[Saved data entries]
=======
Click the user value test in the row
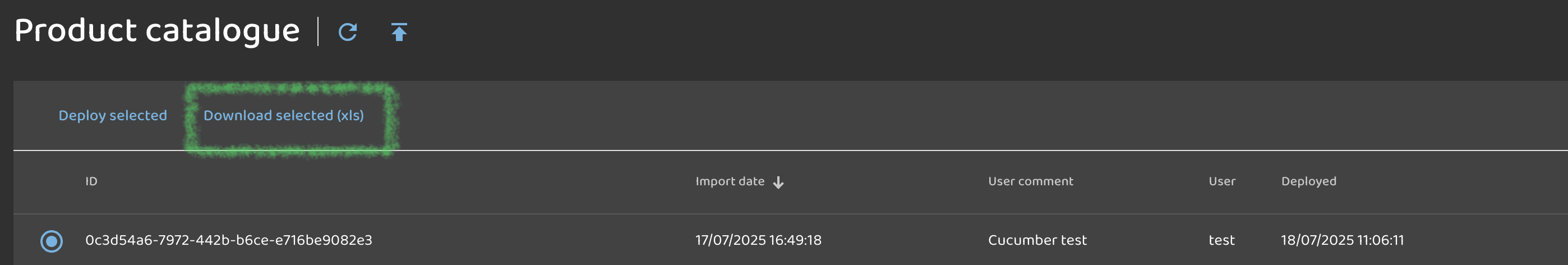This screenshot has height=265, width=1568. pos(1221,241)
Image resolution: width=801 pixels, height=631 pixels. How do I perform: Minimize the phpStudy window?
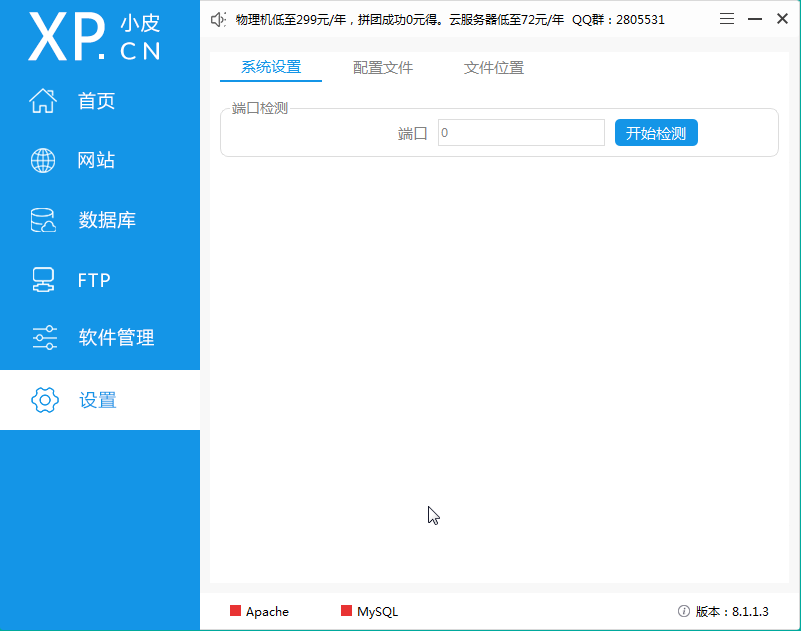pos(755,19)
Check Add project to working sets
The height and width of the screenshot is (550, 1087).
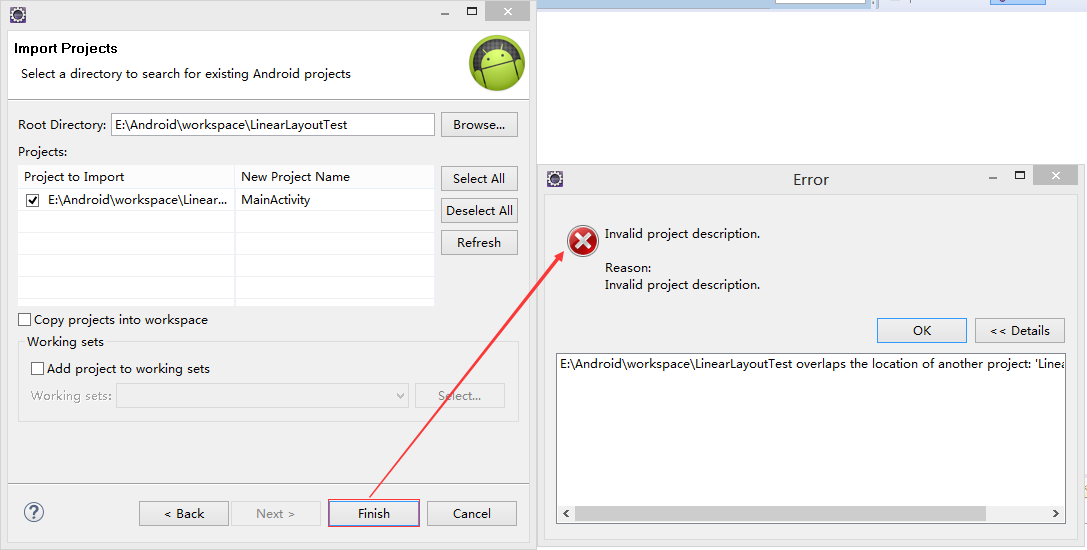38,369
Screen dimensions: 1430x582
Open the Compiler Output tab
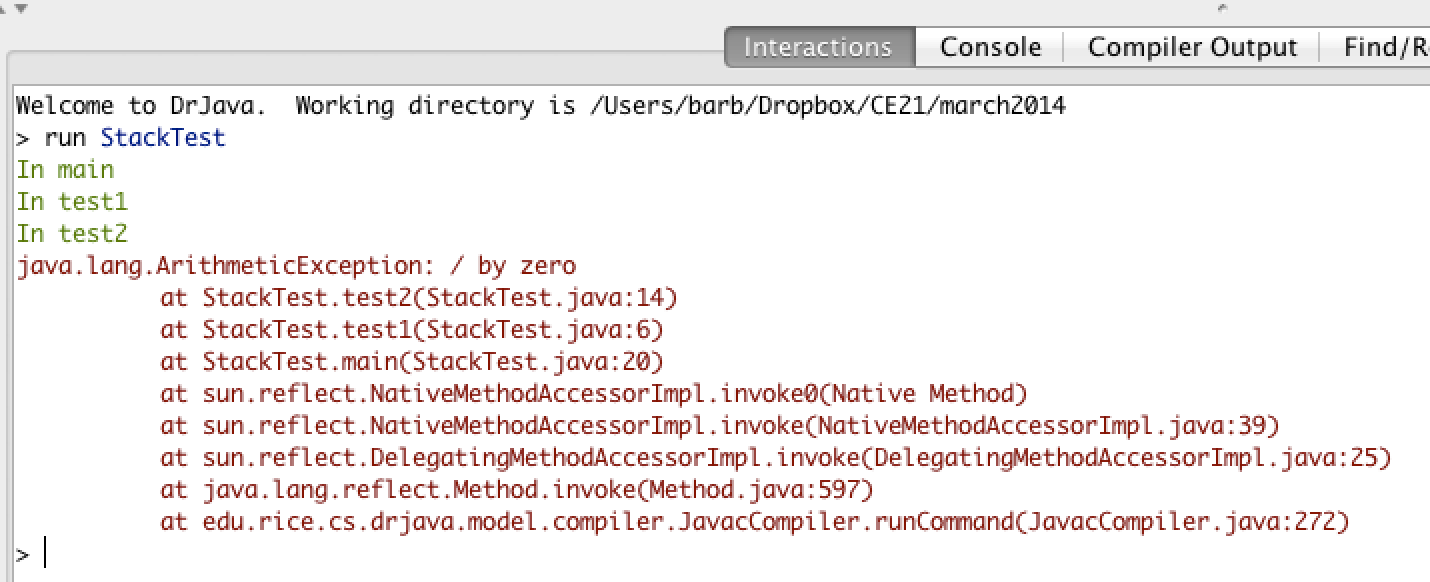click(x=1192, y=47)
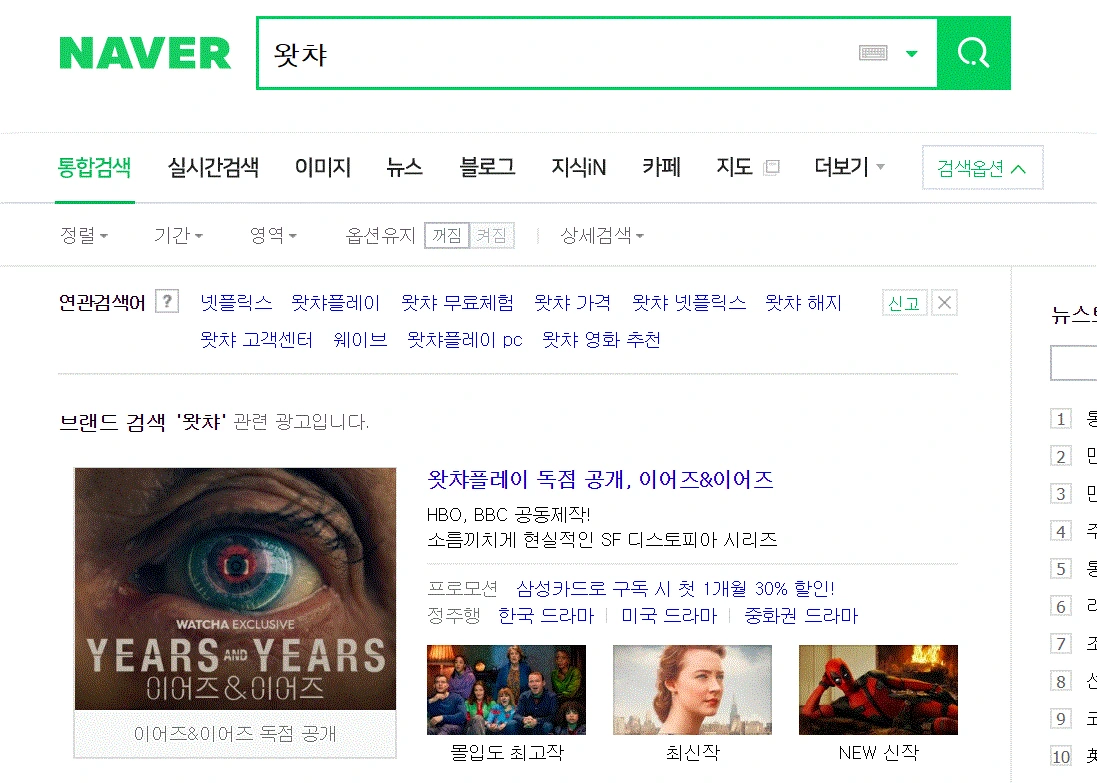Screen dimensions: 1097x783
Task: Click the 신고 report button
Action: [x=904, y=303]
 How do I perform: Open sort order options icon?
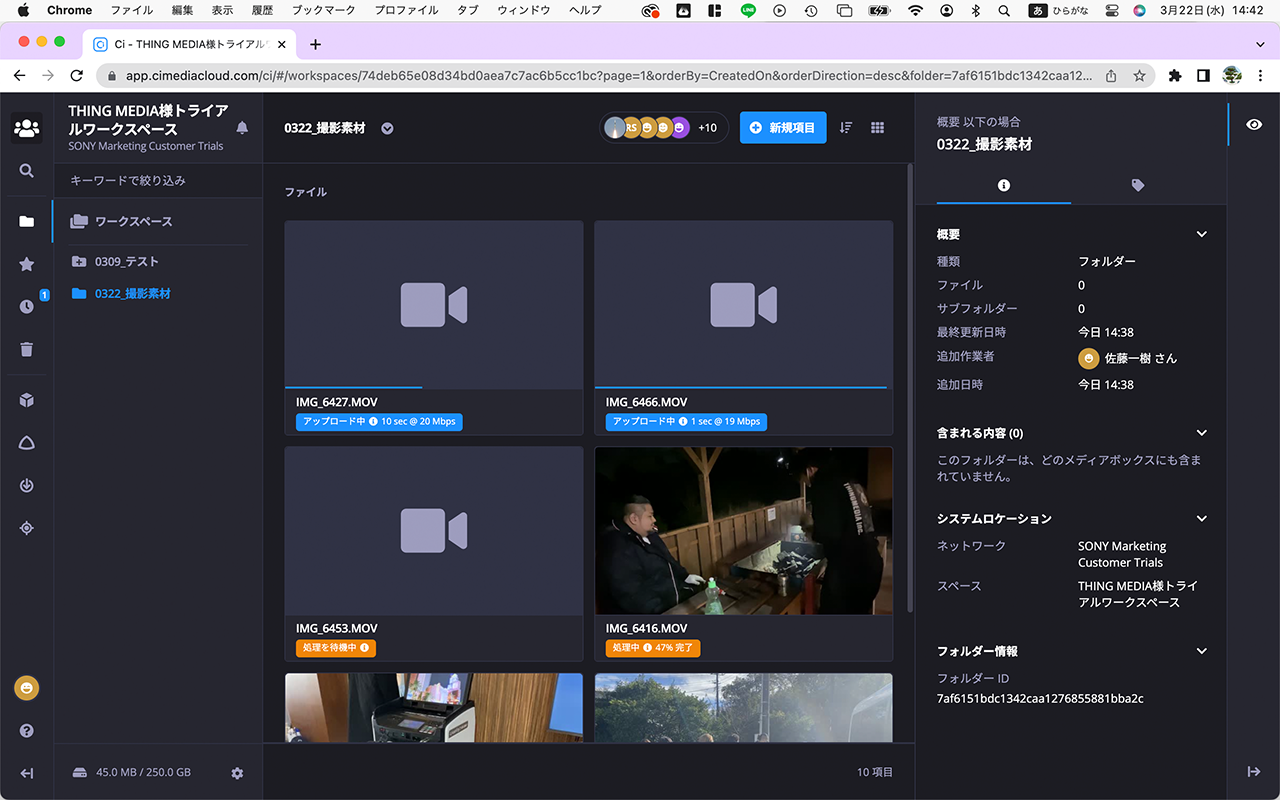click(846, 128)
=======
▸ **Task requirements**: Exact wording is required throughout: write out all the records, but no pictures.

▸ **Your response**:
Click the user value test in the row
This screenshot has height=265, width=1568. pos(1221,241)
Image resolution: width=801 pixels, height=631 pixels. How do I perform: Minimize the phpStudy window?
pos(755,19)
Check Add project to working sets
The height and width of the screenshot is (550, 1087).
38,369
Screen dimensions: 1430x582
Open the Compiler Output tab
click(x=1192, y=47)
Screen dimensions: 1097x783
Task: Click the 신고 report button
Action: [x=904, y=303]
 How do I perform: Open sort order options icon?
click(846, 128)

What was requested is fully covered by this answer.